**Compiti**.
A – Stabilisci se ciascuna affermazione concorda con il testo su Joker: Folie À Deux, rispondendo sì o no e citando alla lettera le parole del testo che lo decidono. (i) Arthur Fleck vuole raccontare le barzellette. (ii) Il primo Joker era un film drammatico. (iii) Nel nuovo film compare un riferimento a Batman.
B – Riprendi il testo su Joker: Folie À Deux e proseguilo dopo la sua ultima frase.

**Estratto fornito**.
Ma Arthur Fleck di Joker non ne vuole sapere. Vuole essere se stesso, vuole parlare di sé, non vuole raccontare le barzellette. Anche l’amore, per lui, è fuggire dalla solitudine e dalla depressione, da tutto quello che lo aveva portato a uccidere ed essere Joker. E così Todd Phillips dà al pubblico quello che vuole, un nuovo film su Joker. Ma in fondo del pubblico si fa beffe, dandogli qualcosa che non è quello che si aspetta. Come Arthur, Phillips nei panni del Joker non ci si sente più. E allora racconta proprio questo, il voler fuggire dalle etichette, dagli steccati, dagli stereotipi. Arthur Fleck non è Joker, è solo Arthur. E Joker: Folie À Deux non è Joker 2.
E così, nel nuovo film, ogni scelta è quella di un folle. Todd Phillips si muove come il suo protagonista, come una scheggia impazzita, facendo continuamente il contrario di quello che ci si aspetta. Già il primo Joker era un finto cinecomic, un film drammatico calato nel mondo di Taxi Driver e Re per una notta di Scorsese. Qui è ancora altro: un musical ipertrofico con un affastellarsi di numeri canori e danzanti uno dietro l’altro, distribuiti sul racconto senza un’apparente logica, se non quella generica del sogno e dell’evasione. È un film su un villain dei fumetti (anzi due) in cui non ci sono delitti, o quasi, non c’è azione. Non c’è nemmeno Batman, o alcun riferimento a lui, com’era nel primo film. E, in fondo, non c’è nemmeno la Harley Quinn di Lady Gaga, presente nei numeri canori, nelle scene d’amore, ma in fondo mai sviluppata appieno per quello che poteva essere il personaggio.

**Voci del dataset**.

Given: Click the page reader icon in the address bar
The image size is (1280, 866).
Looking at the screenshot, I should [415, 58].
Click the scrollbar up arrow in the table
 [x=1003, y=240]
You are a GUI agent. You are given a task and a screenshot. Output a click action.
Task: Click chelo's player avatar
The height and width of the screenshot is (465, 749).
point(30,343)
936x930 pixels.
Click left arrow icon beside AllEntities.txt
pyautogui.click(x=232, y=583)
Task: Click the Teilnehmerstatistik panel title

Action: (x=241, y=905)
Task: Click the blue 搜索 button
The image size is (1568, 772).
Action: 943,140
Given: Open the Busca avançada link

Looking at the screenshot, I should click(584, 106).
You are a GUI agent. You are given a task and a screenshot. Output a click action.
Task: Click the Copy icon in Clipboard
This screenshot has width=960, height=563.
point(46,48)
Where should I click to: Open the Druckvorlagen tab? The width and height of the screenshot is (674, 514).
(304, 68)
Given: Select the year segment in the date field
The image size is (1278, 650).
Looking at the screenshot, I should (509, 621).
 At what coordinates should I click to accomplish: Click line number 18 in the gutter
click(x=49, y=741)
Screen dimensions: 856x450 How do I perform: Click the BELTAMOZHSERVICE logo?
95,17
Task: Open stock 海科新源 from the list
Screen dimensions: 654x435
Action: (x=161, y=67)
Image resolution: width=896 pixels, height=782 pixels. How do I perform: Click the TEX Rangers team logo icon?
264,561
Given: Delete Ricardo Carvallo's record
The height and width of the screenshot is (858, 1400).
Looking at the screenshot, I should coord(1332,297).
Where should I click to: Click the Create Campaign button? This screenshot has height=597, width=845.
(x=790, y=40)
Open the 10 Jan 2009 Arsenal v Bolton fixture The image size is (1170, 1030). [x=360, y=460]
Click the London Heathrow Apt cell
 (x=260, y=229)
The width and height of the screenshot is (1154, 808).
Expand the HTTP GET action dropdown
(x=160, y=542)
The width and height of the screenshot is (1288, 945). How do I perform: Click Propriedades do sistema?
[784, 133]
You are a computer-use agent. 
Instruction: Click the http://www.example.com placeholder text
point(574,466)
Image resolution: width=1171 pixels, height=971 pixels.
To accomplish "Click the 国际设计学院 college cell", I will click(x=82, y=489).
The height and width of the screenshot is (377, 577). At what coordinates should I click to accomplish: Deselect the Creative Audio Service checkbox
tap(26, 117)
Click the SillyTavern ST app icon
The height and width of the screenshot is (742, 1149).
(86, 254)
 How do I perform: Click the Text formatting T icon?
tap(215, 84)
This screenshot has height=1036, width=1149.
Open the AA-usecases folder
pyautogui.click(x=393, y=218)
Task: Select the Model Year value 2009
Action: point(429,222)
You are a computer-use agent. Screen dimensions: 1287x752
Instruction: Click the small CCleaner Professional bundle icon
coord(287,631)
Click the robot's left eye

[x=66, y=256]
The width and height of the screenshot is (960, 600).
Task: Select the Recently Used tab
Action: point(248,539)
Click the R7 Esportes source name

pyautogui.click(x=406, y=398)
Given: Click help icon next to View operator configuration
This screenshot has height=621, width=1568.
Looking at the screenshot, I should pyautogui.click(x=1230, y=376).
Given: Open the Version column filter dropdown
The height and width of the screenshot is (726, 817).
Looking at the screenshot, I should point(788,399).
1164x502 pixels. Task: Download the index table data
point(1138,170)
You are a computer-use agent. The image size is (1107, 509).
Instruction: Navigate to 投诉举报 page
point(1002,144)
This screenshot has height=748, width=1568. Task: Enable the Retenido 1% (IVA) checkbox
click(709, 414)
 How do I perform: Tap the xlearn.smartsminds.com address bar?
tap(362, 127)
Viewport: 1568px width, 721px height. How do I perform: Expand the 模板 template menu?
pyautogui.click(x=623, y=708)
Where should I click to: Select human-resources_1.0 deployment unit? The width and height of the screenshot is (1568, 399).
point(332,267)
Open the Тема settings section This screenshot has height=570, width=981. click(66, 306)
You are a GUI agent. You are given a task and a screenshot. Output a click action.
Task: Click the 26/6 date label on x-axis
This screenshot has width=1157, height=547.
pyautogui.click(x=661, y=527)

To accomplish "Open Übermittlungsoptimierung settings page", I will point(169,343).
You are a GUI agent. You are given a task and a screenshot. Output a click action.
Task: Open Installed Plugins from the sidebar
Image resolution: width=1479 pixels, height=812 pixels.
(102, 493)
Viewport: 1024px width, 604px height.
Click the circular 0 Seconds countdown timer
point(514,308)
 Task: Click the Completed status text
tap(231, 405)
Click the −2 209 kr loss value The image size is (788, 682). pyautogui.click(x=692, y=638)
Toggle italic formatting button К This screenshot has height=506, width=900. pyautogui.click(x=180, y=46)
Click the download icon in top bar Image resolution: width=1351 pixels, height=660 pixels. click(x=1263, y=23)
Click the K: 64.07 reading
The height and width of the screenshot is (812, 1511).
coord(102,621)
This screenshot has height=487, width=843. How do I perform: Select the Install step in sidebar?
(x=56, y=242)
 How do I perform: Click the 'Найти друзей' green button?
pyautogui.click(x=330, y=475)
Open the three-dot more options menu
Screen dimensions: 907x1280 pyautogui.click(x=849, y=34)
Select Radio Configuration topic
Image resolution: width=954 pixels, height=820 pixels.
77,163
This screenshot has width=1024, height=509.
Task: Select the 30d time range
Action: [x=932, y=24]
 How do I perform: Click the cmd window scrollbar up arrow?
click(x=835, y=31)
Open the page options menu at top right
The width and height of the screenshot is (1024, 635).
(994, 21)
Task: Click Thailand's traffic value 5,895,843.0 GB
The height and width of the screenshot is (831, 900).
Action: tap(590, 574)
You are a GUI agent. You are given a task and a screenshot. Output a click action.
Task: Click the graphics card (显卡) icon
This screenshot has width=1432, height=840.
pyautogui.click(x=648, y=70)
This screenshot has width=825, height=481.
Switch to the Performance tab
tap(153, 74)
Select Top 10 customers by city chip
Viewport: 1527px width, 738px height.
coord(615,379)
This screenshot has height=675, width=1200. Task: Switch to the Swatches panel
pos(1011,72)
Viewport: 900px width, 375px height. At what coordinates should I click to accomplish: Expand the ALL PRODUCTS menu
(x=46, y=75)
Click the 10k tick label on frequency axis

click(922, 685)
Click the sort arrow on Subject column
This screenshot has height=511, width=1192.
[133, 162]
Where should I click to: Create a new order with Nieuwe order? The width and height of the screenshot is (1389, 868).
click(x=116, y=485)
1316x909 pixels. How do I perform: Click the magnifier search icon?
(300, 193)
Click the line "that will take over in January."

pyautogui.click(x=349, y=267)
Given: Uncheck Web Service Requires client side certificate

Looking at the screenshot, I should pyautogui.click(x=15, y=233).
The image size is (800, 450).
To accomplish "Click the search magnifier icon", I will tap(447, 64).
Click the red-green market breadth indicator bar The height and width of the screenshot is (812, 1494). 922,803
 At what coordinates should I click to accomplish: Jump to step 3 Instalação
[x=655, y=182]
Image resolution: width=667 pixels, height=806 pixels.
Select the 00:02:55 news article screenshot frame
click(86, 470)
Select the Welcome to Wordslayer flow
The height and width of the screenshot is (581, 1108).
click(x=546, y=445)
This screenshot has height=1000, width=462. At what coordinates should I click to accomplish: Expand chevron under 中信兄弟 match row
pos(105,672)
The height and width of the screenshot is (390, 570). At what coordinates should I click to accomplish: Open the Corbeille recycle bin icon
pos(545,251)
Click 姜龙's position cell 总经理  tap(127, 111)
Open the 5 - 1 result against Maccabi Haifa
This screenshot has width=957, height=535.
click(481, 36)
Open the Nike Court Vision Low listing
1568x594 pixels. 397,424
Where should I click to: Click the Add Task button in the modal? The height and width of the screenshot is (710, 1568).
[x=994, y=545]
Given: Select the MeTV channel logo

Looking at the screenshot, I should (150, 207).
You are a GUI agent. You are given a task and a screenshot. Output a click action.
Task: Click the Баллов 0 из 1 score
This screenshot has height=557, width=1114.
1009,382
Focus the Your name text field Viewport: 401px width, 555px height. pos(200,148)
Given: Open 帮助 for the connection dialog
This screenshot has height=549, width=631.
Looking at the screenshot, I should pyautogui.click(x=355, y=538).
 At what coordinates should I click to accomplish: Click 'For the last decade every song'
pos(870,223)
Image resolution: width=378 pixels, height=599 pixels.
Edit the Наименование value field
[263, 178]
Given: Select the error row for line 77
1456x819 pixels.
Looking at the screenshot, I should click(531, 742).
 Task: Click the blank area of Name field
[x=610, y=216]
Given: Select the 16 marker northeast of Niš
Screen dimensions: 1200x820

**Soluzioni dei compiti**.
A –
(i) No: "non vuole raccontare le barzellette."
(ii) Sì: "Già il primo Joker era un finto cinecomic, un film drammatico calato nel mondo di Taxi Driver e Re per una notta di Scorsese."
(iii) No: "Non c’è nemmeno Batman, o alcun riferimento a lui, com’era nel primo film."

B –
Todd Philips sceglie di ambientare Joker: Folie À Deux per metà in un manicomio – e l’ambientazione funziona – e per metà in un’aula di tribunale, per il processo, ma senza mai creare la tensione che deve avere un legal thriller. Anche il possibile discorso sui media e l’emulazione di Joker che avviene all’esterno è in fondo solo accennata e sfruttata male. Il finale chiude le porte a ogni possibile Joker 3, e ribadisce quello che andiamo dicendo. Con questo film Todd Philips ha voluto dirci quello che ci vuole far capire Arthur Fleck: non sono Joker. E non voglio più esserlo.